===== Listed records =====

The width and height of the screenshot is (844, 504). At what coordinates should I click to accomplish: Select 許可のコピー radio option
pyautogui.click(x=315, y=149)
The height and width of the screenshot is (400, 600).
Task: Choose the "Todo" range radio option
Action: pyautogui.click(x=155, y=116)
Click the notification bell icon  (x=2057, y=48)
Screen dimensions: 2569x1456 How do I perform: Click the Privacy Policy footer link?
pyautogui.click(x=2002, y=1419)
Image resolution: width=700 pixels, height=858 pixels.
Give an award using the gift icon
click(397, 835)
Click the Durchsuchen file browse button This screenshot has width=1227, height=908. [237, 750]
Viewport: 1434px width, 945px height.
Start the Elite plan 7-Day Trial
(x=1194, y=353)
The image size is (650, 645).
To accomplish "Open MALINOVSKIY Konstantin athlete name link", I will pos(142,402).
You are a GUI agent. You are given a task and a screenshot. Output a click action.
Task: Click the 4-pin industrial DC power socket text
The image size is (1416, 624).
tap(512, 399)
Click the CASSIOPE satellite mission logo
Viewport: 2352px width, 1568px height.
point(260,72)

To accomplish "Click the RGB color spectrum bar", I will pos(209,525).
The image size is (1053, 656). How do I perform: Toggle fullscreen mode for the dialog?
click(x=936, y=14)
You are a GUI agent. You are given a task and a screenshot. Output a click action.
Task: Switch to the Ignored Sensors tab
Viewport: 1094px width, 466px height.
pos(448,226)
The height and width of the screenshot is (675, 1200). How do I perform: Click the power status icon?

=====

Copy all of the material above line for line, without changing anything.

Expected answer ▸
The width and height of the screenshot is (844, 504). At what coordinates should I click to accomplish: Select 許可のコピー radio option
pyautogui.click(x=315, y=149)
The height and width of the screenshot is (400, 600).
Task: Choose the "Todo" range radio option
Action: pyautogui.click(x=155, y=116)
Click the notification bell icon  (x=2057, y=48)
Screen dimensions: 2569x1456 How do I perform: Click the Privacy Policy footer link?
pyautogui.click(x=2002, y=1419)
Image resolution: width=700 pixels, height=858 pixels.
Give an award using the gift icon
click(397, 835)
Click the Durchsuchen file browse button This screenshot has width=1227, height=908. [237, 750]
Viewport: 1434px width, 945px height.
Start the Elite plan 7-Day Trial
(x=1194, y=353)
The image size is (650, 645).
To accomplish "Open MALINOVSKIY Konstantin athlete name link", I will pos(142,402).
You are a GUI agent. You are given a task and a screenshot. Output a click action.
Task: Click the 4-pin industrial DC power socket text
The image size is (1416, 624).
tap(512, 399)
Click the CASSIOPE satellite mission logo
Viewport: 2352px width, 1568px height.
point(260,72)

To accomplish "Click the RGB color spectrum bar", I will pos(209,525).
The image size is (1053, 656). How do I perform: Toggle fullscreen mode for the dialog?
click(x=936, y=14)
You are a GUI agent. You are given a task and a screenshot. Output a click action.
Task: Switch to the Ignored Sensors tab
Viewport: 1094px width, 466px height.
pos(448,226)
The height and width of the screenshot is (675, 1200). How do I perform: Click the power status icon?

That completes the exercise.